Pass --no-catchup for pure 80/20-above-pref (no catch-up tier). Pass --structure european for aggregate-fund European waterfall.

ete compare — Side-by-Side Analysis

# Base vs scenario with attribution (shows what drove the change)
node cli/index.mjs compare ./my-model/chunked/ \
  --base "" --alt "exit-multiple=14,revenue-adj=techGP:-20%" --attribution

# Bear / base / bull comparison
node cli/index.mjs scenario ./my-model/chunked/ --exit-multiple 14 --save "bear"
node cli/index.mjs scenario ./my-model/chunked/ --save "base"
node cli/index.mjs scenario ./my-model/chunked/ --exit-multiple 22 --save "bull"
node cli/index.mjs compare ./my-model/chunked/ --scenarios "bear,base,bull"

# Cross-model comparison
node cli/index.mjs compare --models ./fund-a/chunked/ ./fund-b/chunked/ --metric grossIRR,grossMOIC

ete manifest — Model Configuration

The manifest maps financial concepts (EBITDA, IRR, carry tiers) to specific cells in each model. It's auto-generated and auto-refined — you rarely need to touch it.
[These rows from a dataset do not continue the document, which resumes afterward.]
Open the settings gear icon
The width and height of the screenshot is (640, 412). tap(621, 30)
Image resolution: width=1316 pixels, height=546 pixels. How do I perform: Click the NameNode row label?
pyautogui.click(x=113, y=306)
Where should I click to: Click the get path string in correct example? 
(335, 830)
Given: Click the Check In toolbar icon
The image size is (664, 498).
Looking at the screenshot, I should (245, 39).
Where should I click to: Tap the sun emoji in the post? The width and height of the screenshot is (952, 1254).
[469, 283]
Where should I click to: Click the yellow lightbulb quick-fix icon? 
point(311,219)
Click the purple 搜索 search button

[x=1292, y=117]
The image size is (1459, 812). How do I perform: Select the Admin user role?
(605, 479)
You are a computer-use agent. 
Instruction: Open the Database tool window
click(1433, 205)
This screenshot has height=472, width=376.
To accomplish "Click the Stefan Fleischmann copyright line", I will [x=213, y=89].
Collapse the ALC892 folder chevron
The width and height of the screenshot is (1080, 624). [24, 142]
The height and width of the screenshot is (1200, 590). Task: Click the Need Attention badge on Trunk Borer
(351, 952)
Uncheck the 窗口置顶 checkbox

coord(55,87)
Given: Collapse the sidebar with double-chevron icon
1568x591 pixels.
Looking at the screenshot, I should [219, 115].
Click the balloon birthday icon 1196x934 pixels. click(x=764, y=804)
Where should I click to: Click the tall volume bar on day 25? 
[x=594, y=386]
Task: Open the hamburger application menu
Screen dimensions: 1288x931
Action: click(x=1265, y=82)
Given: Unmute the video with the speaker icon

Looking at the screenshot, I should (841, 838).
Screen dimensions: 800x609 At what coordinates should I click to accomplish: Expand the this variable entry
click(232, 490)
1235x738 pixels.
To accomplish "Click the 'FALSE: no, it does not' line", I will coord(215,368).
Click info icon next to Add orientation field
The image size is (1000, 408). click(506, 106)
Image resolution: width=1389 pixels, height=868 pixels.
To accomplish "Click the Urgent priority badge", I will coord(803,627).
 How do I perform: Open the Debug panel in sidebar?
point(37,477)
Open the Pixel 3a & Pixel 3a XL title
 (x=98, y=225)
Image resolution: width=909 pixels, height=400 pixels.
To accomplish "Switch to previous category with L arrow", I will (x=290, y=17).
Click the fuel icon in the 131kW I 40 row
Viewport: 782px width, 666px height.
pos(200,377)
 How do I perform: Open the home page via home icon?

# Auto-generate (done automatically by `ete init`)
node cli/index.mjs manifest generate ./my-model/chunked/

# Smart refinement — searches for IRR, MOIC, carry, equity across all cells
node cli/index.mjs manifest refine ./my-model/chunked/ --apply

# Diagnose suspect cell mappings (out-of-range values, constant time-series)
node cli/index.mjs manifest doctor ./my-model/chunked/

# Override a single field (replaces the old "hand-patch JSON" workflow)
node cli/index.mjs manifest set ./my-model/chunked/ equity.classes[0].grossIRR "Cheat Sheet!F15"

# Validate all cell references resolve correctly
node cli/index.mjs manifest validate ./my-model/chunked/manifest.json

Manifest robustness. Auto-generation enforces value ranges on first-pass detection (e.g. basisCell must be between $1M and $50B, so a stray 5 never gets written), dedupes equity classes by (sheet, row), and rejects segment rows whose values are constant across the timeline (scalar assumptions rather than P&L streams). When something still looks wrong, ete manifest doctor flags the specific field and suggests the fix command.

What AI agents can ask this tool

The CLI is an AI-navigable index over complex Excel models. An agent can answer questions across the PE stakeholder chain without loading the whole model into context:

Analyst / VP:

  • "Show the P&L by segment with YoY growth" → ete pnl --growth
  • "What's IRR if exit multiple drops 2 turns?" → ete scenario --exit-multiple X
  • "Sensitivity of MOIC to exit timing and multiple" → ete sensitivity --vary ...
  • "Find the Peak Equity on the Cheat Sheet tab" → ete query --search "Peak Equity" --sheet "Cheat Sheet"

Partner / Principal:

  • "Summarize for the IC memo" → ete summary
  • "Attribution — why did IRR drop 5pp?" → ete compare --attribution
  • "Bear / base / bull in one view" → ete scenario --save + ete compare --scenarios

LP / IR:

  • "TVPI / DPI / RVPI / net IRR" → ete query --name tvpi (and friends)
  • "Vintage year, fund size, paid-in" → ete query --name vintageYear
  • "Capital call schedule" → ete extract --type capital_call
  • "Distribution schedule" → ete extract --type distribution

Portfolio CFO:

  • "Debt amortization / interest expense over time" → ete extract --type debt_balance
  • "Covenant ratios" → ete query --name dscr (and ltv, icr, leverage)
  • "What's FCF if rates go up 100bps?" → ete eval <cell> --inputs '{"Assumptions!Rate": 0.08}'

Audit / "why" questions:

  • "Where does totalCarry come from?" → ete explain totalCarry
  • "What formula computes Equity!AN125?" → ete explain "Equity!AN125"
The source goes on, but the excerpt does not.